--- PROBLEM DESCRIPTION ---
All of the data is to be copied without a single change.

═════ EXERCISE MATERIALS

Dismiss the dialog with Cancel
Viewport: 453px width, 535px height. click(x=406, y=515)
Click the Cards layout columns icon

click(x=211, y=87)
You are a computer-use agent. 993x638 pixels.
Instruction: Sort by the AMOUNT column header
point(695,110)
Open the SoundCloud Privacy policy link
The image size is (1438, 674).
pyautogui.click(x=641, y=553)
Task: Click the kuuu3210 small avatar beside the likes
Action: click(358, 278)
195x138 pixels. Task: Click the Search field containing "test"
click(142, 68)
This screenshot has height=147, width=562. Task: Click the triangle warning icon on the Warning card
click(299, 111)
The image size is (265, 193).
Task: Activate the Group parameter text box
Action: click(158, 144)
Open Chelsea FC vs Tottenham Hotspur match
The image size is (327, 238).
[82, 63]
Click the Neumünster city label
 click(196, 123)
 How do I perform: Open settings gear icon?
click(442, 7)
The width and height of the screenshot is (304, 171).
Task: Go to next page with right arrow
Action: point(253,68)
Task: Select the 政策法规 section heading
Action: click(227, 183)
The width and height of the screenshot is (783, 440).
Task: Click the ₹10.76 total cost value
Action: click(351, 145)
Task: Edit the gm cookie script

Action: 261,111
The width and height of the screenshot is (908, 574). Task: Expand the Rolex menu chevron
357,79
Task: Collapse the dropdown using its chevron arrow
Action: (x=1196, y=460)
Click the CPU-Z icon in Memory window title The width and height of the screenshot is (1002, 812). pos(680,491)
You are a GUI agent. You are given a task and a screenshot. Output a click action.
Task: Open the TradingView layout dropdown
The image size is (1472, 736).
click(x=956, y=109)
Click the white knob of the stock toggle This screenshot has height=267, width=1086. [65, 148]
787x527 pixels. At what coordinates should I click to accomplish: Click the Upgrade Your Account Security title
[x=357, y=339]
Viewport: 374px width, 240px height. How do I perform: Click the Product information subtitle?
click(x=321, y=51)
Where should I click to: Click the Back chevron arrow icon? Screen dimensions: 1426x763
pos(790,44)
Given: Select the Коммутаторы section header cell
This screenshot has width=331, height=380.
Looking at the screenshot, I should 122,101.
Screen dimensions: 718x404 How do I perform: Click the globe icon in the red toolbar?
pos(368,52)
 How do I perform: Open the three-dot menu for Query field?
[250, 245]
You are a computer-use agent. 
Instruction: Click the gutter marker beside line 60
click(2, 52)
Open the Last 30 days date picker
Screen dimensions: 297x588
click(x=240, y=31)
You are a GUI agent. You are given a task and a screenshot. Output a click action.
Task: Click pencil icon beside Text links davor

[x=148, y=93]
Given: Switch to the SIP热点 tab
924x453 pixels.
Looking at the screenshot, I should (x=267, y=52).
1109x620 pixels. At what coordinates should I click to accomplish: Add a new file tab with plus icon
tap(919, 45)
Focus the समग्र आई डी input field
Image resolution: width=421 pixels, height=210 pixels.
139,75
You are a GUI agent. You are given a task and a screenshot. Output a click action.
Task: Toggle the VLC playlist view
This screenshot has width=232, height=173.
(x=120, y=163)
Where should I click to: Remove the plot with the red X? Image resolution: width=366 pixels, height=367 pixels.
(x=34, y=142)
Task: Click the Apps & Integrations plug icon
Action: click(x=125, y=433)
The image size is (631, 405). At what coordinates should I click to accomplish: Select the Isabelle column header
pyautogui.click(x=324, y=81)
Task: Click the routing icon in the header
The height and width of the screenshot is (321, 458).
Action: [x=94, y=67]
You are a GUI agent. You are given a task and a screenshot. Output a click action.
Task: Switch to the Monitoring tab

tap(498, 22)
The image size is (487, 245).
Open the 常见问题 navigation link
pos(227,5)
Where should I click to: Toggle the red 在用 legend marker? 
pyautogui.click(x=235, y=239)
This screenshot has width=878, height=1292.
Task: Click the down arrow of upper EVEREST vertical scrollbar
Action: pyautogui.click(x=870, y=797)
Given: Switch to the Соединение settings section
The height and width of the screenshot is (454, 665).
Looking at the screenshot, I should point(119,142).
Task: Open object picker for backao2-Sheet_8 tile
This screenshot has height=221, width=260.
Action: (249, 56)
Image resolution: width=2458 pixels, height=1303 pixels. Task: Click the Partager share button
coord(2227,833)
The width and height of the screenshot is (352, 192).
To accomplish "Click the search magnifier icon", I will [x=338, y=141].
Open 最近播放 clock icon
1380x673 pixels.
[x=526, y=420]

══════════

--- REPLY TO THE EXERCISE ---
Dismiss the dialog with Cancel
Viewport: 453px width, 535px height. click(x=406, y=515)
Click the Cards layout columns icon

click(x=211, y=87)
You are a computer-use agent. 993x638 pixels.
Instruction: Sort by the AMOUNT column header
point(695,110)
Open the SoundCloud Privacy policy link
The image size is (1438, 674).
pyautogui.click(x=641, y=553)
Task: Click the kuuu3210 small avatar beside the likes
Action: click(358, 278)
195x138 pixels. Task: Click the Search field containing "test"
click(142, 68)
This screenshot has height=147, width=562. Task: Click the triangle warning icon on the Warning card
click(299, 111)
The image size is (265, 193).
Task: Activate the Group parameter text box
Action: click(158, 144)
Open Chelsea FC vs Tottenham Hotspur match
The image size is (327, 238).
[82, 63]
Click the Neumünster city label
 click(196, 123)
 How do I perform: Open settings gear icon?
click(442, 7)
The width and height of the screenshot is (304, 171).
Task: Go to next page with right arrow
Action: point(253,68)
Task: Select the 政策法规 section heading
Action: click(227, 183)
The width and height of the screenshot is (783, 440).
Task: Click the ₹10.76 total cost value
Action: click(351, 145)
Task: Edit the gm cookie script

Action: 261,111
The width and height of the screenshot is (908, 574). Task: Expand the Rolex menu chevron
357,79
Task: Collapse the dropdown using its chevron arrow
Action: (x=1196, y=460)
Click the CPU-Z icon in Memory window title The width and height of the screenshot is (1002, 812). pos(680,491)
You are a GUI agent. You are given a task and a screenshot. Output a click action.
Task: Open the TradingView layout dropdown
The image size is (1472, 736).
click(x=956, y=109)
Click the white knob of the stock toggle This screenshot has height=267, width=1086. [65, 148]
787x527 pixels. At what coordinates should I click to accomplish: Click the Upgrade Your Account Security title
[x=357, y=339]
Viewport: 374px width, 240px height. How do I perform: Click the Product information subtitle?
click(x=321, y=51)
Where should I click to: Click the Back chevron arrow icon? Screen dimensions: 1426x763
pos(790,44)
Given: Select the Коммутаторы section header cell
This screenshot has width=331, height=380.
Looking at the screenshot, I should 122,101.
Screen dimensions: 718x404 How do I perform: Click the globe icon in the red toolbar?
pos(368,52)
 How do I perform: Open the three-dot menu for Query field?
[250, 245]
You are a computer-use agent. 
Instruction: Click the gutter marker beside line 60
click(2, 52)
Open the Last 30 days date picker
Screen dimensions: 297x588
click(x=240, y=31)
You are a GUI agent. You are given a task and a screenshot. Output a click action.
Task: Click pencil icon beside Text links davor

[x=148, y=93]
Given: Switch to the SIP热点 tab
924x453 pixels.
Looking at the screenshot, I should (x=267, y=52).
1109x620 pixels. At what coordinates should I click to accomplish: Add a new file tab with plus icon
tap(919, 45)
Focus the समग्र आई डी input field
Image resolution: width=421 pixels, height=210 pixels.
139,75
You are a GUI agent. You are given a task and a screenshot. Output a click action.
Task: Toggle the VLC playlist view
This screenshot has width=232, height=173.
(x=120, y=163)
Where should I click to: Remove the plot with the red X? Image resolution: width=366 pixels, height=367 pixels.
(x=34, y=142)
Task: Click the Apps & Integrations plug icon
Action: click(x=125, y=433)
The image size is (631, 405). At what coordinates should I click to accomplish: Select the Isabelle column header
pyautogui.click(x=324, y=81)
Task: Click the routing icon in the header
The height and width of the screenshot is (321, 458).
Action: [x=94, y=67]
You are a GUI agent. You are given a task and a screenshot. Output a click action.
Task: Switch to the Monitoring tab

tap(498, 22)
The image size is (487, 245).
Open the 常见问题 navigation link
pos(227,5)
Where should I click to: Toggle the red 在用 legend marker? 
pyautogui.click(x=235, y=239)
This screenshot has width=878, height=1292.
Task: Click the down arrow of upper EVEREST vertical scrollbar
Action: pyautogui.click(x=870, y=797)
Given: Switch to the Соединение settings section
The height and width of the screenshot is (454, 665).
Looking at the screenshot, I should point(119,142).
Task: Open object picker for backao2-Sheet_8 tile
This screenshot has height=221, width=260.
Action: (249, 56)
Image resolution: width=2458 pixels, height=1303 pixels. Task: Click the Partager share button
coord(2227,833)
The width and height of the screenshot is (352, 192).
To accomplish "Click the search magnifier icon", I will [x=338, y=141].
Open 最近播放 clock icon
1380x673 pixels.
[x=526, y=420]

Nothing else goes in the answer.